Politik tiyatro, politik insanı anlamak adına nasıl bir rol üstleniyor?
Bizim işimiz ülkemizin ve dünyanın önemli sorunlarını gündeme getirmek, ışık tutmak, bir tartışma ortamı ve farkındalık yaratmak. Özellikle aydınlanma devrimini henüz tamamlamamış ülkelerde tiyatronun misyonu izleyicisini eğlendirirken kafasında soru işaretleri uyandırarak etkilemek olmalı. Tiyatroda oyun izleyen seyirci salondan çıkarken değiştiğini duyumsamalı.
68 kuşağı ile şaha kalkan politik tiyatro günümüzde hak ettiği yeri görüyor mu?
Uzun süredir politik tiyatronun gündemden biraz uzaklaştığı, biraz gözden düştüğünü tartışıyorduk. Oysa yeryüzü politikasında yaşanan ilginç gelişmeler sonucu, önümüzdeki yıllarda daha da ön plana çıkacağını düşünüyorum. Tutucu politikaların yeryüzü genelinde iktidara yaklaştığı görülüyor. Buna tepki olarak muhalefetin yükseleceğini, politik tiyatroya bu alanda daha çok ihtiyaç duyulacağını öngörebiliriz.

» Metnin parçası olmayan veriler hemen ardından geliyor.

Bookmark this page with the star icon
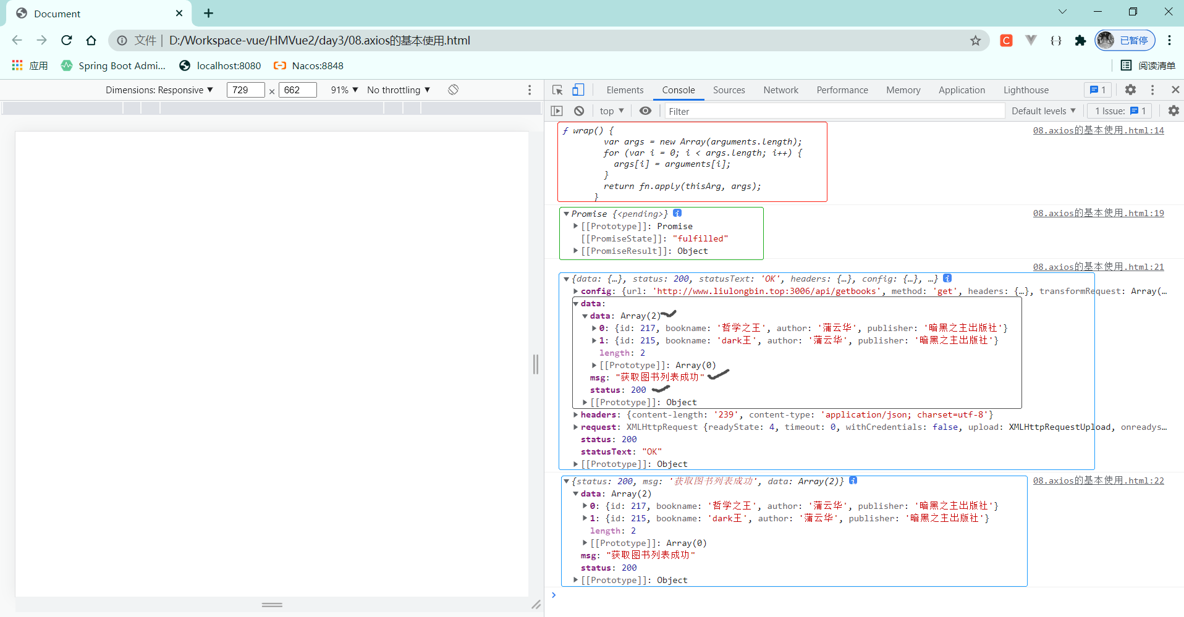The image size is (1184, 617). 975,41
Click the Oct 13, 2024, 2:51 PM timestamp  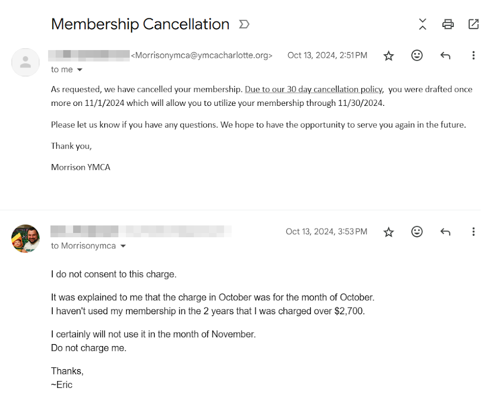tap(327, 55)
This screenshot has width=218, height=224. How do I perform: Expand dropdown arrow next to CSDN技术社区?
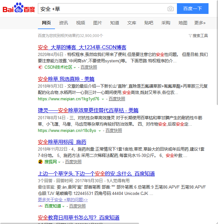pos(75,67)
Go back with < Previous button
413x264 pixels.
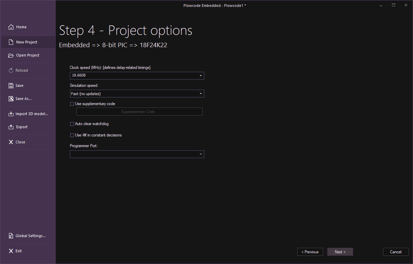tap(310, 252)
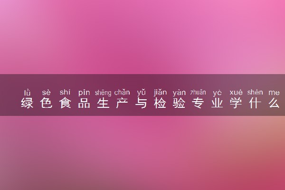Click the character 生 in the banner
Screen dimensions: 285x190
point(103,103)
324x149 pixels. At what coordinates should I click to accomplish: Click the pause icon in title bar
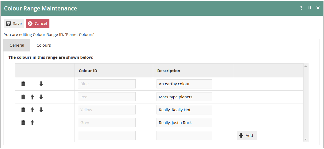point(310,8)
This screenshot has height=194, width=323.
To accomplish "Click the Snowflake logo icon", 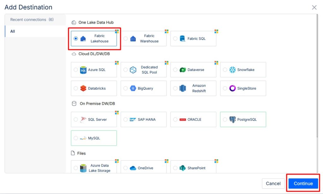I will click(x=232, y=70).

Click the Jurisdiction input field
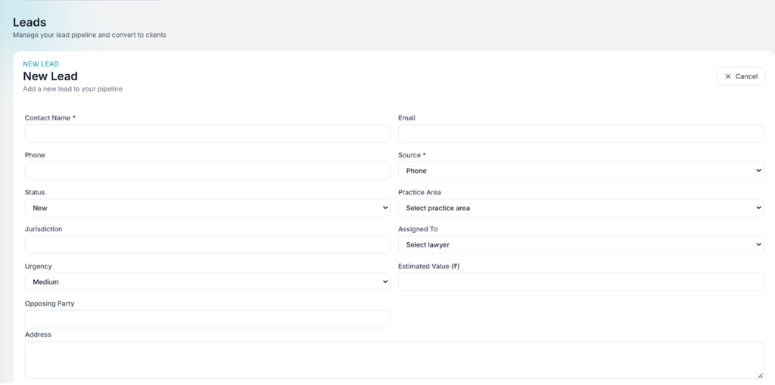point(207,245)
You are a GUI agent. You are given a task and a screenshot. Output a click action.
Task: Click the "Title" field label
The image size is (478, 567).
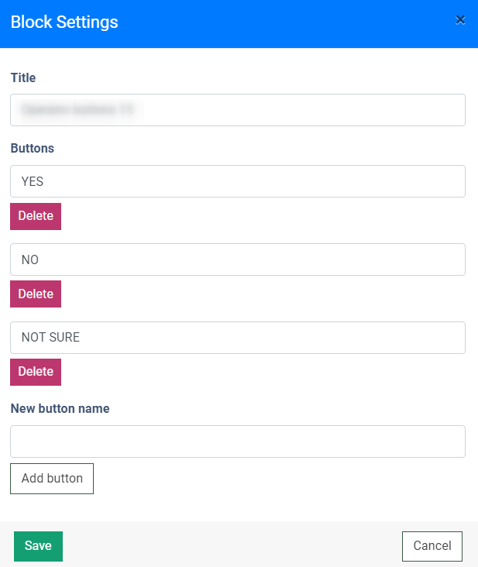(x=23, y=77)
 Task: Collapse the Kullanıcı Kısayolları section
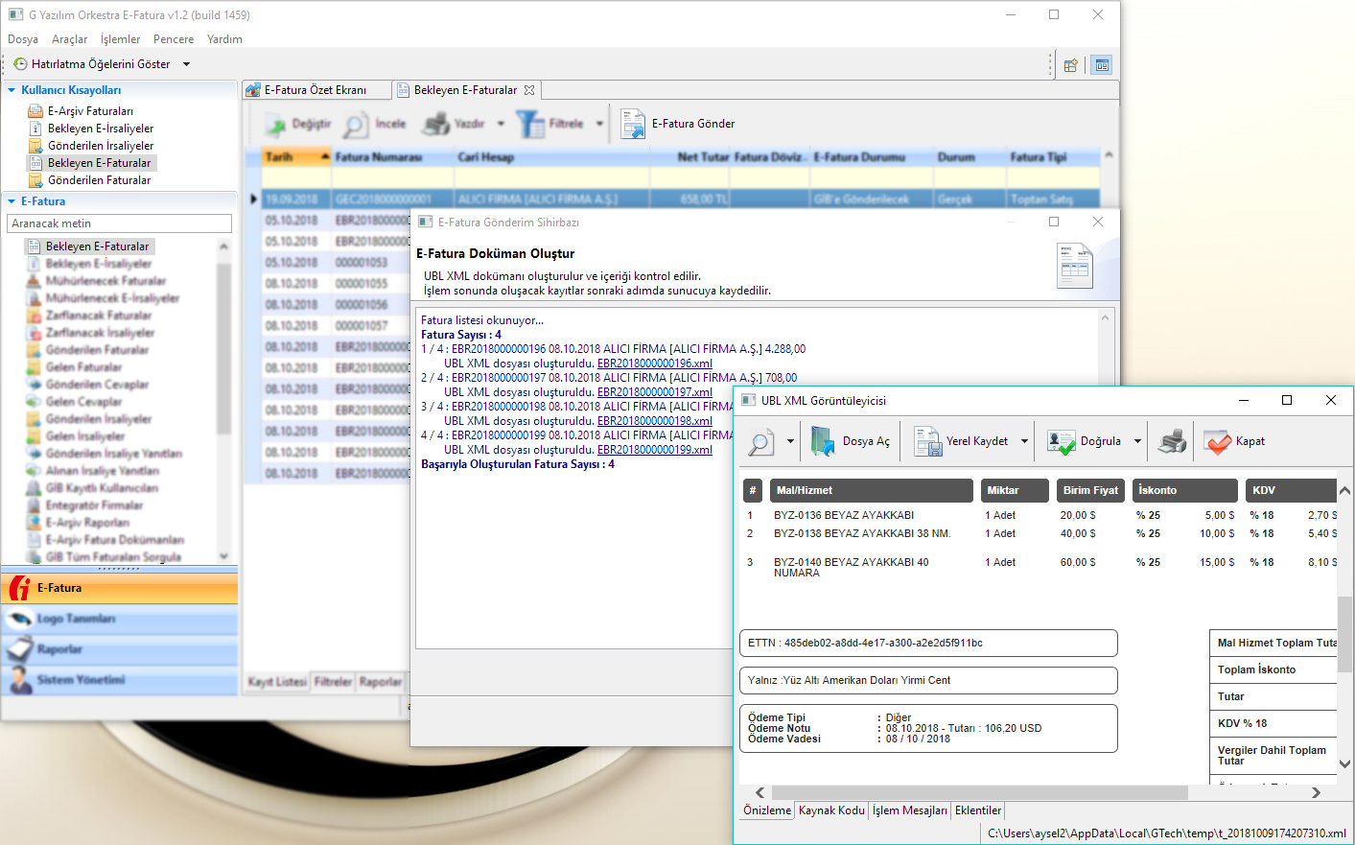pyautogui.click(x=12, y=90)
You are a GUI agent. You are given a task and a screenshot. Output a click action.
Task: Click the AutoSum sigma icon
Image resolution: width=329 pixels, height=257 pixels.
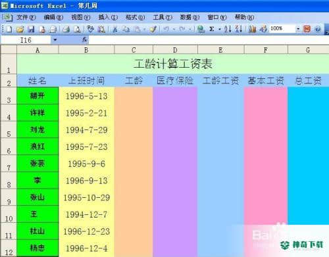click(x=212, y=29)
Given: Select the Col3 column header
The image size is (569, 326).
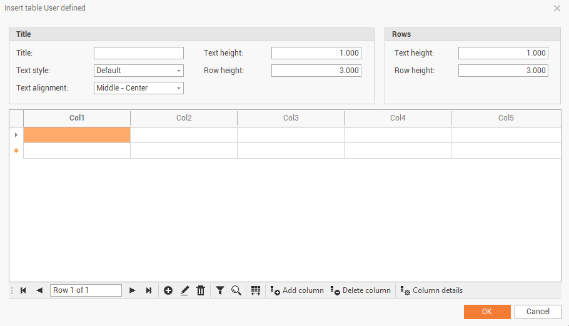Looking at the screenshot, I should click(291, 118).

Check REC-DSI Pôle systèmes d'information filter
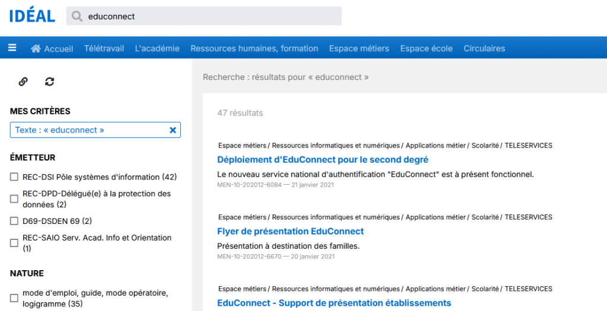click(x=14, y=177)
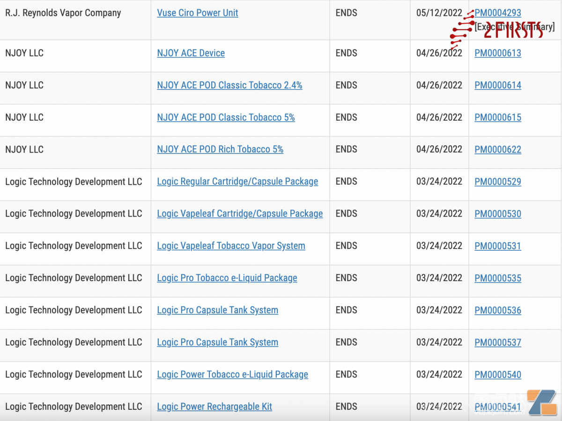Image resolution: width=562 pixels, height=421 pixels.
Task: View order PM0000529
Action: click(497, 182)

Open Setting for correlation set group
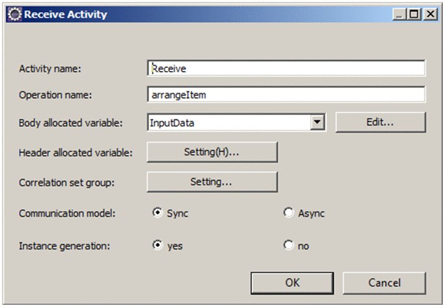click(212, 182)
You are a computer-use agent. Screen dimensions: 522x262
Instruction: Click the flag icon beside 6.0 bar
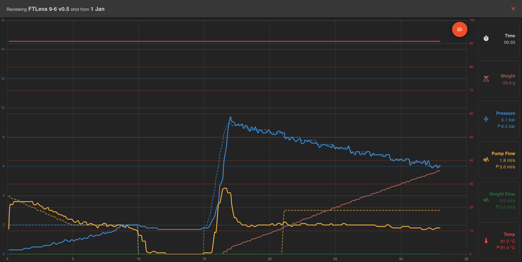[x=499, y=126]
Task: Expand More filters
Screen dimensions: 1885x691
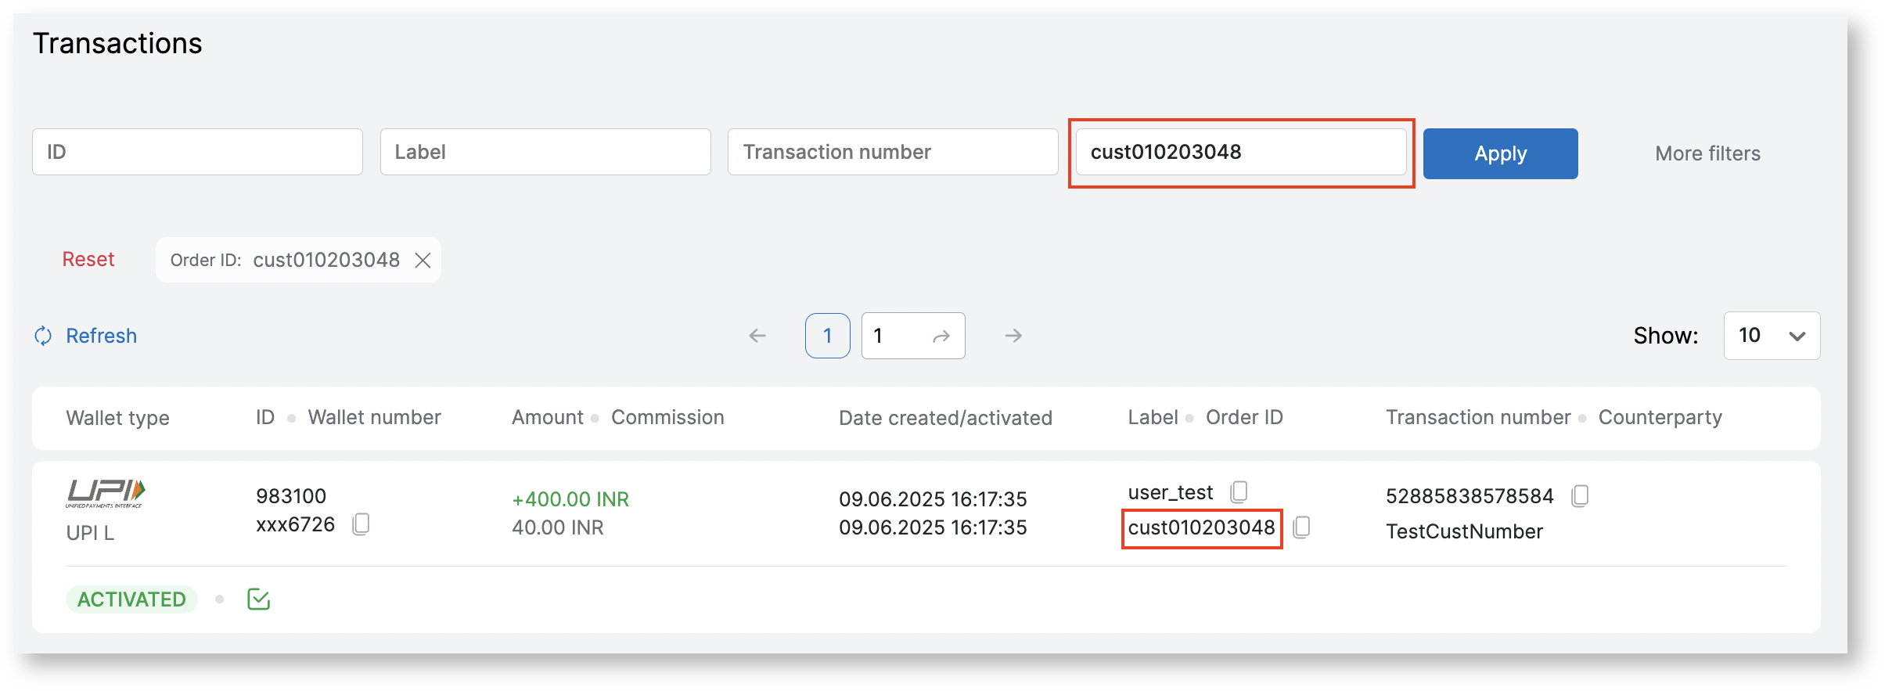Action: pos(1707,153)
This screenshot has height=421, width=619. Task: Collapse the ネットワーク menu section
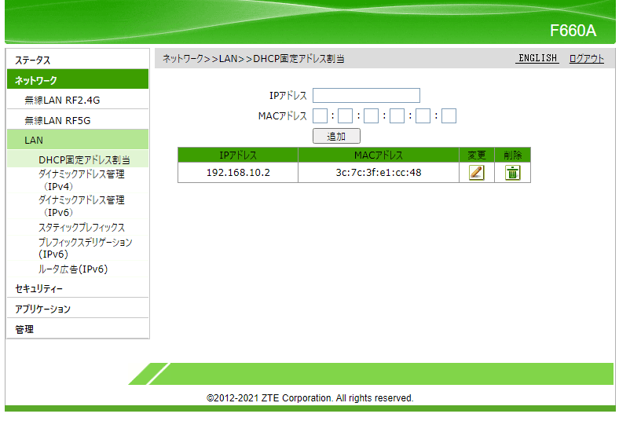[36, 80]
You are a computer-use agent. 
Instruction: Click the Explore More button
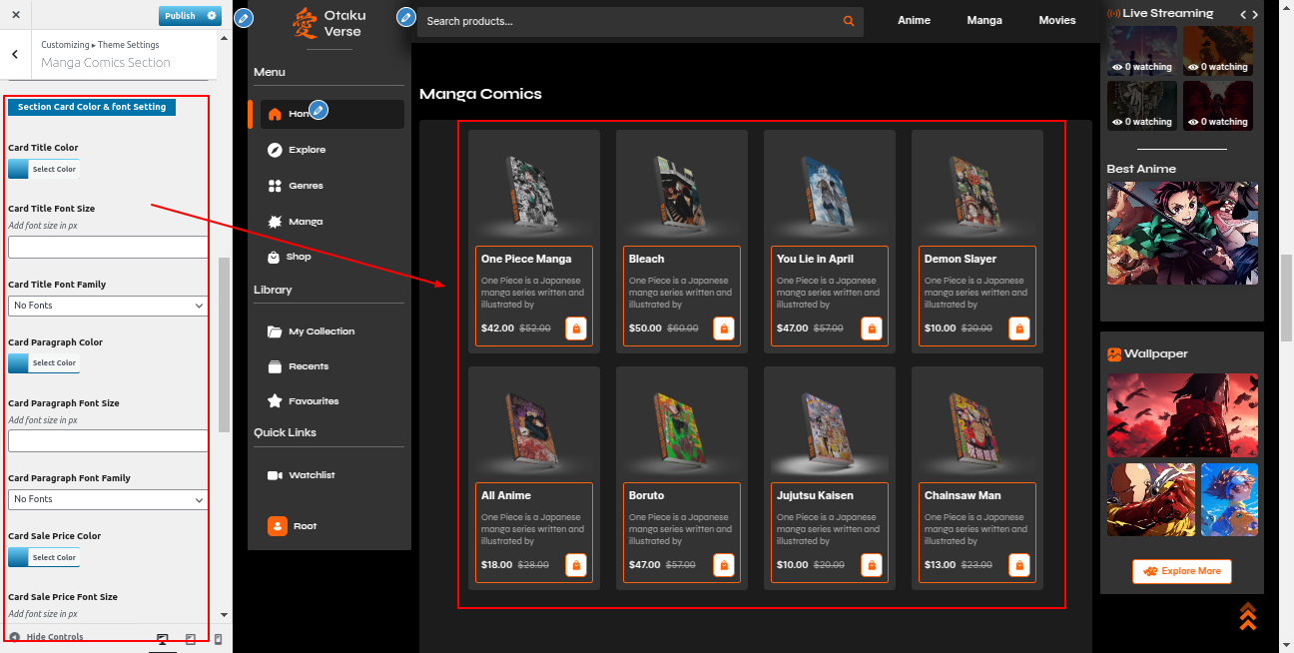[x=1181, y=571]
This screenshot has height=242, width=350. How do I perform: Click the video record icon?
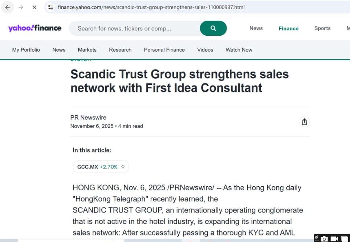point(334,239)
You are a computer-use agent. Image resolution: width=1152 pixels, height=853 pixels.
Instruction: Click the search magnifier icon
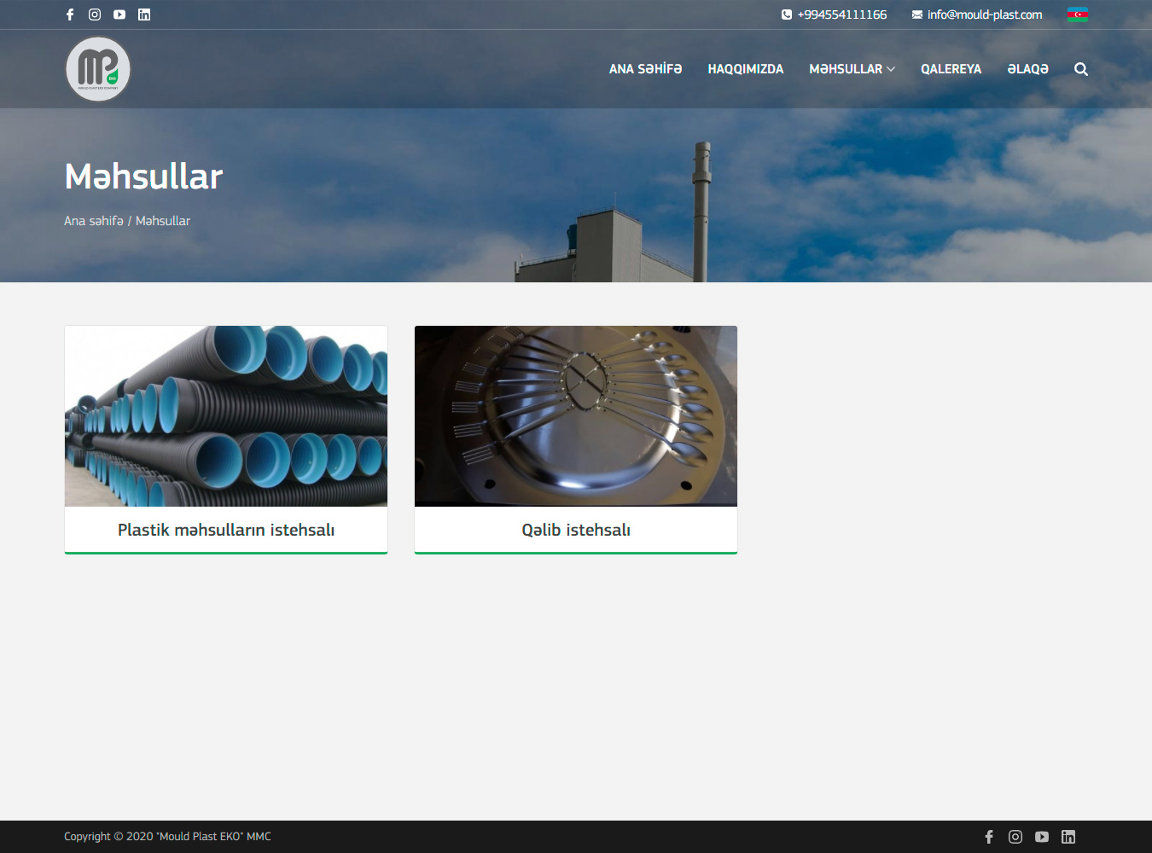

Brecht ve Nazım Hikmet sizin idolleriniz. Genç nesil bu ustalarla aynı hayali paylaşabiliyor mu?
Gerçekten şaşırtıcı bir olguyla karşı karşıyayız. Hiç ilgileneceğini düşünemeyeceğimiz bir genç seyirci kitlesi bizim oyunlarımız aracılığıyla bu iki ustayla tanışıyor, inanılmaz ölçüde etkileniyor. Bunu sahnede oynarken bizzat hissediyorum. Oyun sonundaki coşkulu tezahürat, gözyaşları içinde gençlerin gelip boynumuza sarılması bunu kanıtlıyor. Bir sanatçı için bundan daha büyük bir ödül düşünülemez.
Bir muhalif olarak varoluş nedeninizi nasıl tanımlıyorsunuz?
Nasıl yaşayacağıma başkası karar veremez. Toplumu kutuplaştırıp birbirine düşman edenlerle mücadele etmek gerekir, kim olursa olsun birilerine yapılmış haksızlık hepimize yapılmış demektir. Susmayalım, boyun eğmeyelim. Susup oturursak daha fazla binecekler tepemize. Birbirimize destek olmayı, dayanışmayı, paylaşmayı, birbirimizi anlayıp kabul etmeyi öğrenmeliyiz.